━━ RECORD EXCERPTS

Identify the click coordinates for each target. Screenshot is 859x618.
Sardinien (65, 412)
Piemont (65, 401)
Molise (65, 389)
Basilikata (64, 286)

━━━━

- _PROBLEM TO WORK ON_: Rewrite every one of the lines above, requests included, multiplying each coordinate in the answers by 1.55 and rounding it to a whole number, with halves rounded up. Leave all other numbers as they are.

- _FULL OUTPUT_:
Identify the click coordinates for each target. Screenshot is 859x618.
Sardinien (101, 639)
Piemont (101, 622)
Molise (101, 603)
Basilikata (99, 443)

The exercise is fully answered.